DOCUMENT EXCERPT:
Charming Accessories, Inc., sold a total of 32 headbands. If the headbands were sold at a price of $2 each, what is the total revenue? $64 $16 $34 $30

$64 Total revenue = Quantity × Price. The solution to the equation is 32 × $2 = $64.

When the increase in price for a new video game is 10%, the increase in quantity supplied of that new video game is 10%. What is the price elasticity of supply for that video game? 100 20 1 10

1 Price elasticity of supply = Percentage change in quantity supplied/Percentage change in price. The solution to the equation is 10%/10% = 1/1 = 1.

Lindsay recently received a 50% raise at her firm. As a result, her consumption of sushi increased by 25%. What is Lindsay's income elasticity of demand for sushi? 1 2 1/2 1/4

1/2 Income elasticity of demand = Percentage change in quantity demanded/Percentage change in income. The solution to the equation is 25%/50%, or 1/2.

If the price of coffee increases from $2.00 to $2.50 per cup, then what is the percentage change in price? −25% 25% 20% −20%

25% The solution to the equation is: [($2.50 − $2.00)/$2.00} × 100 = (0.5/2) × 100 = 0.25 × 100 = 25%.

GIVEN ENTRIES:
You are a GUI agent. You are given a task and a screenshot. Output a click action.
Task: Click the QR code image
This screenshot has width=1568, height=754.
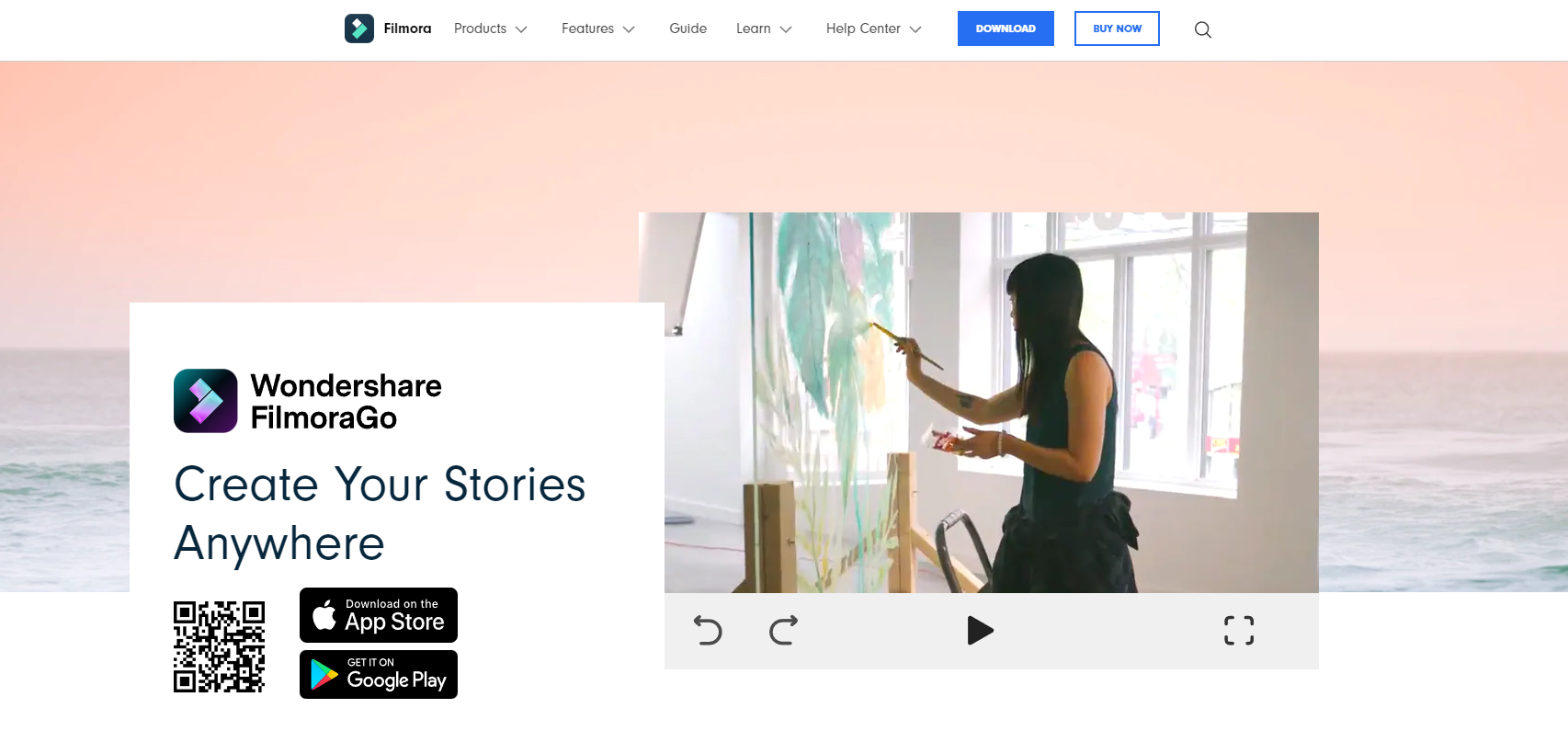click(x=220, y=647)
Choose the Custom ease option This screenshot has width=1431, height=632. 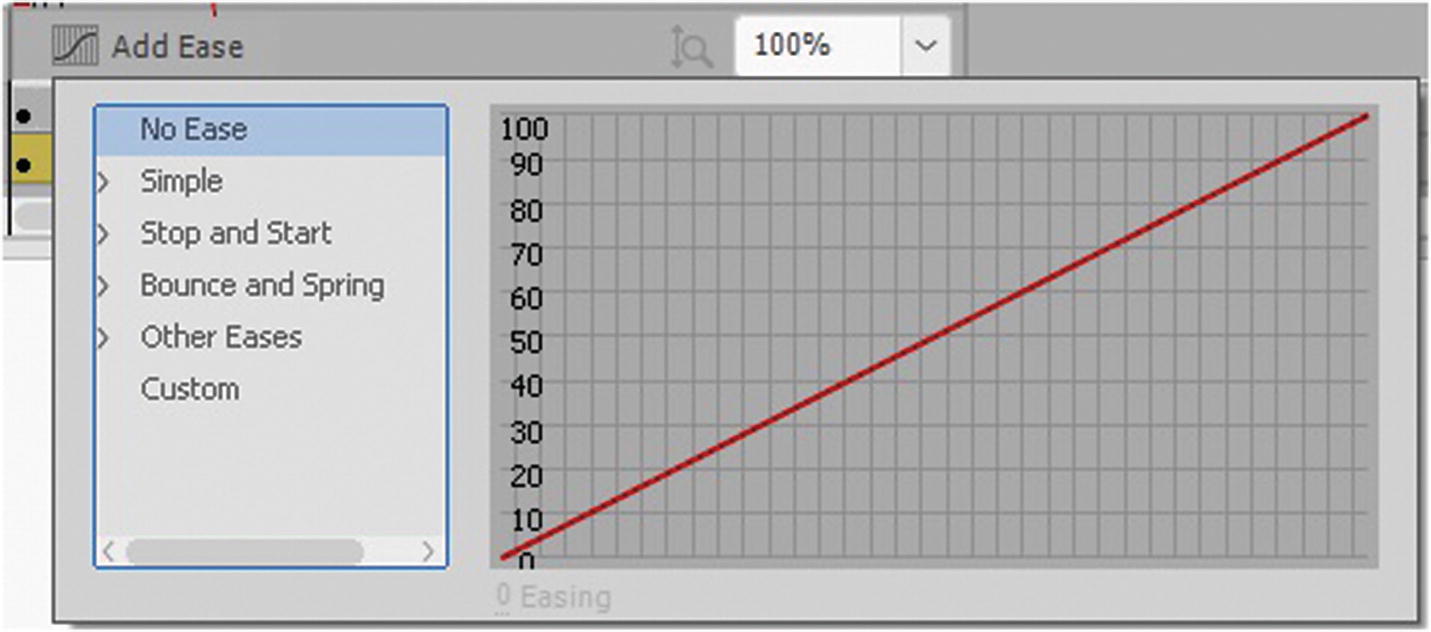189,389
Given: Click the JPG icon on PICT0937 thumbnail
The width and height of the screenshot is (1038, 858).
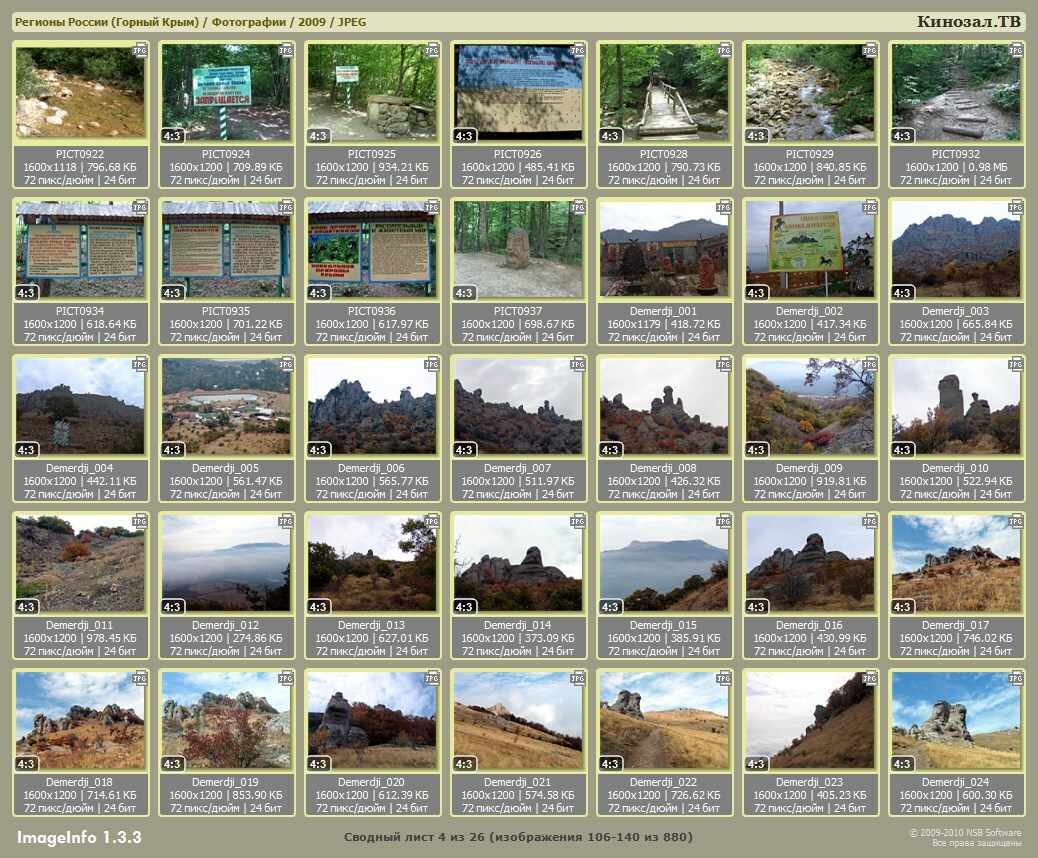Looking at the screenshot, I should click(x=579, y=207).
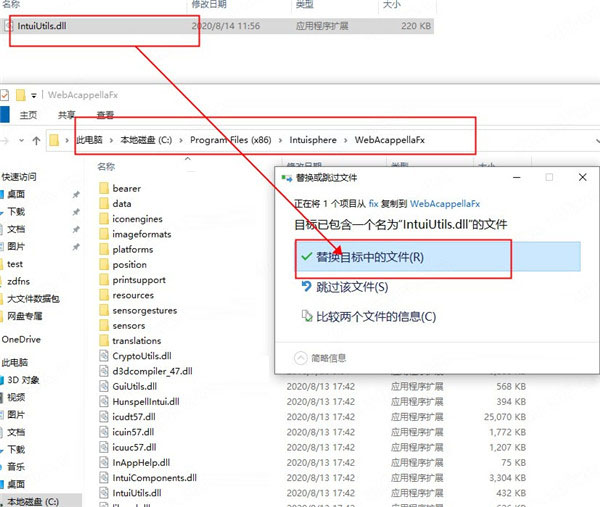The width and height of the screenshot is (600, 507).
Task: Sort files by 名称 column header
Action: (107, 165)
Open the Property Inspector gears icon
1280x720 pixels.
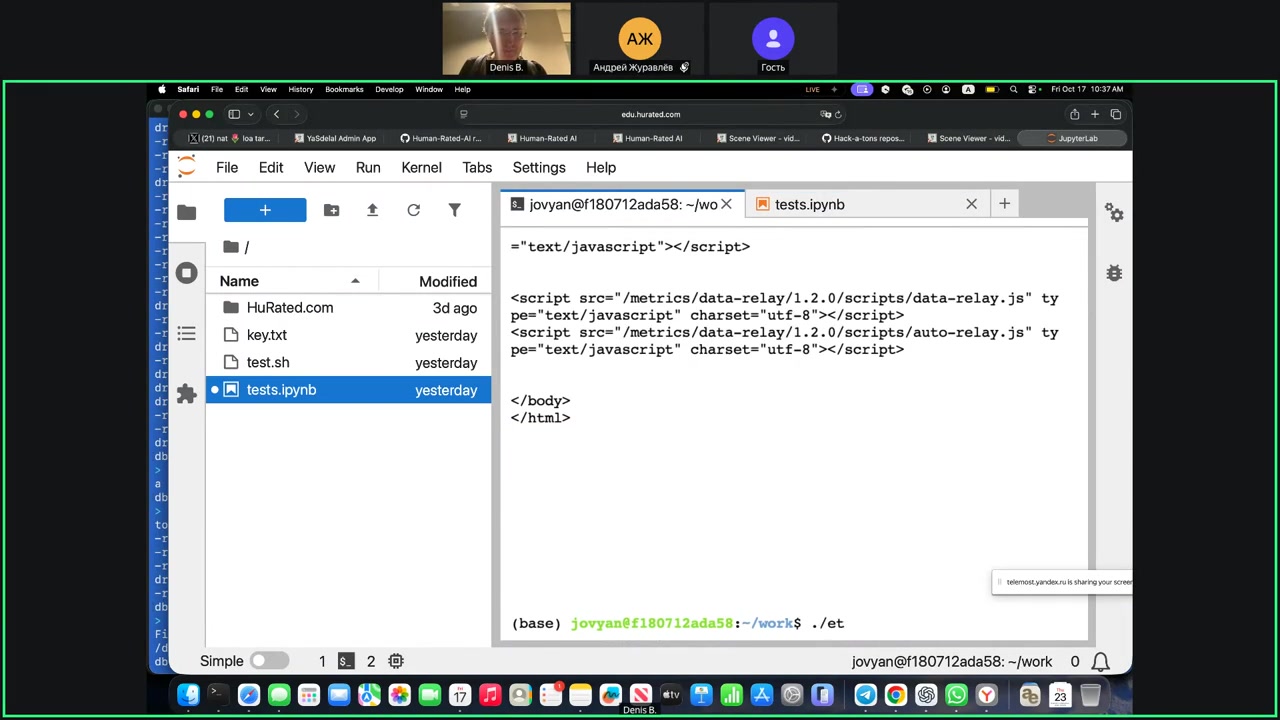click(1114, 213)
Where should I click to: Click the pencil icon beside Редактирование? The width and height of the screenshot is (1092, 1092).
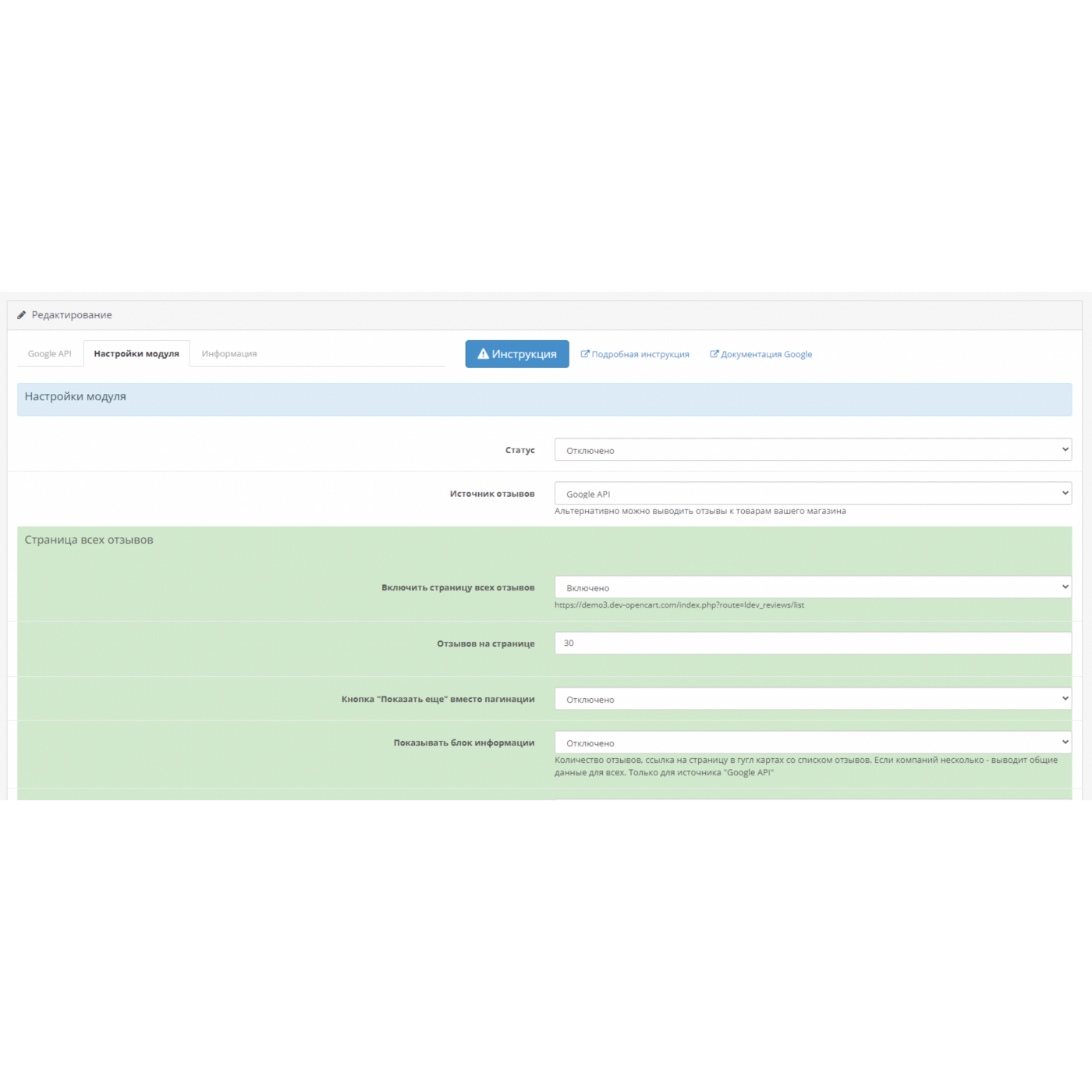coord(22,315)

REQUIREMENT A:
In the economics quiz, rewrite the paragraph beginning "Lindsay recently received a 50% raise" more briefly, keeping its question and all four answer choices.
REQUIREMENT B:
Answer these questions from the economics quiz, one answer a line, marked the same way:
(i) How many headbands did Charming Accessories, Inc., sell?
(ii) By what percentage did the price of the new video game increase?
(iii) To what price per cup does coffee rise?
REQUIREMENT C:
Carry on the economics quiz from its last line, adding further material in the same pattern.

ANSWER AREA A:
After a 50% raise, Lindsay's sushi consumption rose 25%. What is her income elasticity of demand for sushi? Choices: 1, 2, 1/2, 1/4.

ANSWER AREA B:
(i) 32
(ii) 10%
(iii) $2.50

ANSWER AREA C:
When the increase in price for a new video game is 30%, the increase in quantity supplied of a new video game is 90%. What is the price elasticity of supply for that video game? 3 1/3 27% 60%

3 Price elasticity of supply = Percentage change in quantity supplied/Percentage change in price. The solution to the equation is 90%/30% = 3/1 = 3.

Price rises from $10 to $12, and the quantity demanded falls from 200 units to 100 units. Using the midpoint method, what is the price elasticity of demand between these two prices? 0.18 1.86 3.67 0.27

3.67 The solution is {(Q1 − Q1/0) / [(Q1 + Q0) / 2]} / {(P1 − P0) / [(P0 + P1) / 2]] = the absolute value of (100 − 200)/[(100 + 200)/2] divided by (12 − 10)/[(10 + 12)/2

When the increase in price for a new video game is 10%, the increase in quantity supplied of that new video game is 60%. What is the price elasticity of supply for that video game? 1/6 6 27% 60%

6 Price elasticity of supply = Percentage change in quantity supplied/Percentage change in price. The solution to the equation is 60%/10% = 6/1 = 6.

Which of the following values of Ed represents the largest price elasticity of demand? 1 7 0 5

7 The price elasticity of demand is always a negative number. Economists use the absolute value of the computed price elasticity of demand. Therefore, −7 represents the largest elasticity.

Assume that a firm is selling its product at the price that corresponds to the midpoint of its demand curve. If the firm increases the price of its product, what will happen to total revenue? It will decrease. It will stay the same. It will increase. It will fall to zero.

It will decrease. At the midpoint of the demand curve the elasticity is equal to one. Above that point, demand is elastic, and an increase in price will result in a large enough decrease in quantity demanded that total revenue will decrease.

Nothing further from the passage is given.